2. Education delivery
The paper seeks approval for $160 million on this $8,943 million project for institutional strengthening of hinterland schools, school facilities, textbooks and child-friendly classrooms. $800M was approved in the 2011 Budget and with pre-2011 spending of $4,063 million, the accumulated sum drawn down at end of 2011 would have been $5,023 million, leaving a large sum undrawn. The project is shown as being financed by foreign loan/grants and comes to an end in 2011.
3. East Bank Demerara Highway Improvement Project
The project profile for this IDB-funded, five year (2011-2015) lane extension from Providence to Diamond shows a total cost of $4,510 million of which $450M was approved in the 2011 budget. The paper seeks another $261 million.
4. Electrification programme
This is listed in the capital profile as a two-year project ending December 31, 2012. It consists of:
● the expansion of the transmission and distribution systems;
● seven new sub stations;
● expansion and upgrading of two sub-stations; and
● installation of a Supervisory Control and Data Acquisition (SCADA) system.
The total project cost is $8,157M of which $1,395 M was spent before 2011 and $2,791M was approved in the 2011 budget. It would seem then that there will be some $1,000 million to be spent to the end of the project in 2012.

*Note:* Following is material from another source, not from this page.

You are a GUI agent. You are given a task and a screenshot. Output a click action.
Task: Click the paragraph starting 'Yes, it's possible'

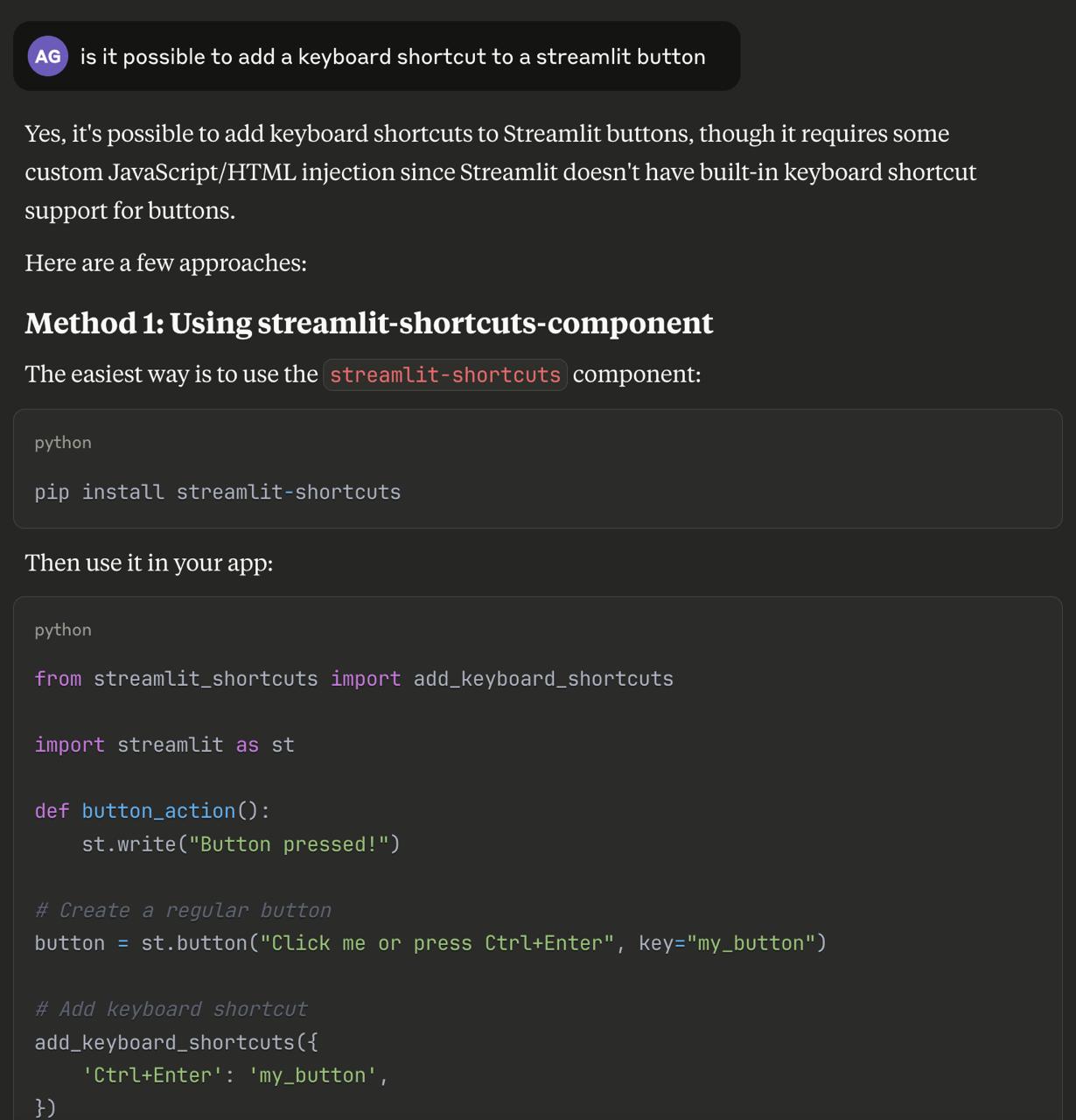pos(500,172)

There is something fundamentally wrong with the manner of budgeting at the central government level. For example, “foreign loans/grants” is a term of confusion, not clarification. The information in the capital project profiles is unhelpful, and even unusual. It seems strange that the Budget would have had only a small part of the cost of the ferry when it was known that their delivery was scheduled in 2011. The reason it seems is a calculated strategy to mask the deficit at the time of budgeting. There is no reason to budget for part of the vessel – you either take the whole cost or none.
The Minister, as usual, was less than forthcoming in his mid-year report disclosures and projections. He then had another chance when he went to the National Assembly – not once but twice in September 2011. If he knew that there would be some matters of financial significance between the dissolution of the National Assembly and the end of the year, he should have sought to have provisions for those.
A senior minister can hardly admit that he was unaware about some of the party’s elections spending plans, although with Mr Jagdeo no one can be certain. Whatever it is, this Minister’s capacity for good budgeting and responsible financial management is being increasingly questioned.
And on the issue of the Contingencies Fund, his financial papers do not meet the requirements of the Act. Not only, in the words of the Auditor General, is the Minister a serial abuser of the Fund, but he shows some disdain for the National Assembly by his failure to provide it with the details required by section 41 of the Fiscal Management and Accountability Act.
At the wider level, the Jagdeo administration had engaged in a spending extravaganza, financed by borrowings.
So while the National Assembly persuades Dr Singh to bring financial papers in accordance with the law, and to stop the abuse of the Contingencies Fund, it also needs to bring under parliamentary control, our ballooning domestic and external debts.